Click on LAN Profile (Network Profile in case of Access Points).
Verify ‘White Domain List’. Check if URLs are entered correctly.
5. After successful Authentication, if you click on ‘Click Here To Continue’
the same success page reloads.
Go to Gateway Devices -> Configurations.
Select your Gateway Configuration (Network Groups in case of Access Points).
Click ‘Assigned Gateways’.
Click ‘Sync All Gws’ button -> Captive Portal. It will sync the device with the captive portal and then it should connect.
6. Gateway Device is synced with the Captive Portal but still after
successful Authentication, if you click on ‘Click Here To Continue’ the same
success page reloads?
Go to Gateway Devices.
Click on the name of your device.
From the menu, click Realtime Info.
Click Captive Portal Active Devices.
If you get the users’ MAC address here, that means the Authentication is successful and it should get access to the internet.

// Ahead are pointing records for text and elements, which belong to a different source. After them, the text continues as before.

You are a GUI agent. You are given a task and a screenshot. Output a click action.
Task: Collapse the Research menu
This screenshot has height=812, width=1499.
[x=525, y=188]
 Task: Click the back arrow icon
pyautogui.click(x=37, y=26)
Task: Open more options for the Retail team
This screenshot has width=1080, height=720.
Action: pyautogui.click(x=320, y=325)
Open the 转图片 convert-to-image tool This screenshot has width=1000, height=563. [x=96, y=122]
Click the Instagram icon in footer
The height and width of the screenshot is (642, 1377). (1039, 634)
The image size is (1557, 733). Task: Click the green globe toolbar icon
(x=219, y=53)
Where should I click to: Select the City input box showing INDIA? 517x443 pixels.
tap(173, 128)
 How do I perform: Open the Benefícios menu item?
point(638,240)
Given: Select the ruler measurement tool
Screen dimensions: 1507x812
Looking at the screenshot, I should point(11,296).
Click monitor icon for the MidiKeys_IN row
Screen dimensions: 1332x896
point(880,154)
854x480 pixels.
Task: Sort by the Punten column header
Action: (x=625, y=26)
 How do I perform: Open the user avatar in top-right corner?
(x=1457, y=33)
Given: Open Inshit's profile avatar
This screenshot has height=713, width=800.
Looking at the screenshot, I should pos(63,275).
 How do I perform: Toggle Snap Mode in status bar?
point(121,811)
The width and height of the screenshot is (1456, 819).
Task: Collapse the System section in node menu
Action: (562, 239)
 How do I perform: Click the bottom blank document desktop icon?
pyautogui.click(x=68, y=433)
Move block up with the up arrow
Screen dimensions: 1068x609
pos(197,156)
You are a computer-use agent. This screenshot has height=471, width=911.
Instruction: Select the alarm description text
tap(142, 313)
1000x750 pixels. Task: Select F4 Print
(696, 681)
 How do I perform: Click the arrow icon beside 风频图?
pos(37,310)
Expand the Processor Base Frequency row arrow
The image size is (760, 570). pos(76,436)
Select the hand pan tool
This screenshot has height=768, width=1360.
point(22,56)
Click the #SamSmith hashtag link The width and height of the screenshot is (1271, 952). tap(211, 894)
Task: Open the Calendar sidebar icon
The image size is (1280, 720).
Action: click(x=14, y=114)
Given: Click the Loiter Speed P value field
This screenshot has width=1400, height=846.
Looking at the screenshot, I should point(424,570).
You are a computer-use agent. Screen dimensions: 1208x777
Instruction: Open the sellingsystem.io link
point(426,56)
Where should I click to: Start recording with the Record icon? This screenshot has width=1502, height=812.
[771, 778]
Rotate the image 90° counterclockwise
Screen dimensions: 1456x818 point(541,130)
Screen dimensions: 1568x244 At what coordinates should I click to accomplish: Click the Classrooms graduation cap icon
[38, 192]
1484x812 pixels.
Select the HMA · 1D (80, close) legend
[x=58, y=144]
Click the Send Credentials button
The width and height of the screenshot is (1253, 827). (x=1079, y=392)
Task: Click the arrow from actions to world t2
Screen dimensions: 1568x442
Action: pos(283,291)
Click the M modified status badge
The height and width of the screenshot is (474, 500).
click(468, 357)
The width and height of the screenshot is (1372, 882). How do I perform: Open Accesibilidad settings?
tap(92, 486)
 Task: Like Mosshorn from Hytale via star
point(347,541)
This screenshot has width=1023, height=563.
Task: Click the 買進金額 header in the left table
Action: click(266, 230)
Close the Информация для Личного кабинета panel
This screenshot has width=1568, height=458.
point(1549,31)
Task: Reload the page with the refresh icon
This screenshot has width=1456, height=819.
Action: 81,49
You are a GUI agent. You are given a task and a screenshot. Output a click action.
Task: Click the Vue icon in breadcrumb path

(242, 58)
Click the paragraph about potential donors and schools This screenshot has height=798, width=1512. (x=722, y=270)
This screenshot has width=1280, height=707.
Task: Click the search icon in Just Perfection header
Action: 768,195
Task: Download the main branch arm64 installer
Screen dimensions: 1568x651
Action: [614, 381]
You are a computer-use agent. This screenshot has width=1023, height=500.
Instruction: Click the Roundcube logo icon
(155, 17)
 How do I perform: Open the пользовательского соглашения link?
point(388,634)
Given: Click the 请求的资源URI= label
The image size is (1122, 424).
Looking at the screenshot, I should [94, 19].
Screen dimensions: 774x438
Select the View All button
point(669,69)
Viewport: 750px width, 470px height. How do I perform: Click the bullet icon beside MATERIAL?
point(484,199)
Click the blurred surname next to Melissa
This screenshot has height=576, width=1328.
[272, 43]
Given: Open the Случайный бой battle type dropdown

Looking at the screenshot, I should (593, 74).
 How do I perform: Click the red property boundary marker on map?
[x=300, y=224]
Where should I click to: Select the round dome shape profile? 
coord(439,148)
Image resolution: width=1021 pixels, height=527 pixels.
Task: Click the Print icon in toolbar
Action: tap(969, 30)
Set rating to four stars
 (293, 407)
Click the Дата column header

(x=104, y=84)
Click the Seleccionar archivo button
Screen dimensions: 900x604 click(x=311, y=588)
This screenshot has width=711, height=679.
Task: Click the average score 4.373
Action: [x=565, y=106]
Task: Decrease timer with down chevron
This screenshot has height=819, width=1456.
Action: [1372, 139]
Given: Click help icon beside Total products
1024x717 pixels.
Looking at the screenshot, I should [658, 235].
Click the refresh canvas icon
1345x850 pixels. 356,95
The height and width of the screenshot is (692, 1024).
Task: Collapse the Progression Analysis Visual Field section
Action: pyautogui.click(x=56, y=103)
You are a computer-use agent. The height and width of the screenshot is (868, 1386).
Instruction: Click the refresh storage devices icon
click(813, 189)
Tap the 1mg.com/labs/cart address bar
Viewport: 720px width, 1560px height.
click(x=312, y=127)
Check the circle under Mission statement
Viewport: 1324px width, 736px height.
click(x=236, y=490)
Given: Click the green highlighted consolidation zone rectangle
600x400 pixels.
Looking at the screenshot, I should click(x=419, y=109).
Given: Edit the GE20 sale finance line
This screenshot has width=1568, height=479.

7. How to troubleshoot if authentication fails?
Go to Gateway Devices -> Configurations (Network Groups in case of Access Points).
Select your Gateway Configuration (Network Groups in case of Access Points).
Click on LAN Profile (Network Profile in case of Access Points).
Verify ‘Guest Template’ and ‘White Domain List’. Check if URLs are entered correctly.
If this is correct, Click ‘Assigned Gateways’.
Click the ‘Sync All Gws’ button -> Captive Portal. It will sync the device with the captive portal and then it should connect.
If it still fails, click Captive Portals -> Radius Data.
From the ‘Device Type’ drop-down, select ‘Radius Account Mapping’.
Search for your Gateway Device MAC address.
If the Gateway Device MAC address is present, then your Gateway Device is Authenticated with the Radius Server.
Now, select ‘Radius User Authentication’ from the ‘Device Type’ drop-down.
Search for users’ MAC address. If present, then the user is Authenticated.
8. If the user is Authenticated, but the internet not working
If it still fails, click Captive Portals -> Radius Data.
From the ‘Device Type’ drop-down, select ‘Radius User Attributes’.
Search for your users’ MAC address.
This page will tell if internet is not working due to ‘Session-Timeout’
If it still doesn’t help, select ‘Radius Post Authentication Logs’ from the ‘Device Type’ drop-down.
This page will display the result after Radius Authentication. It will display whether the authentication is Accepted or Rejected.
Select ‘Kloudspot Radius Authentication’ from the ‘Device Type’ drop-down.
Search Users’ Mac address.
It will display the information regarding Authentication Start-time, Expiry- Time, First seen, and Last Seen.
9. Where to get User History?
Click on Gateway Devices (or Access Points) -> User Search.
Search User with User’s MAC Address.
It will provide all history of the user.
User Activity: when users connect to AP or Gateway Device.
Login: When the user login successfully. You can invalidate the user here. Access Expired: Internet access has expired or the user is invalidated.
Here, you will see the list of all the connected devices.
Check if the users’ MAC address of the device is showing or not. If the users’ MAC address is available, then the device is connected, else the device is not connected.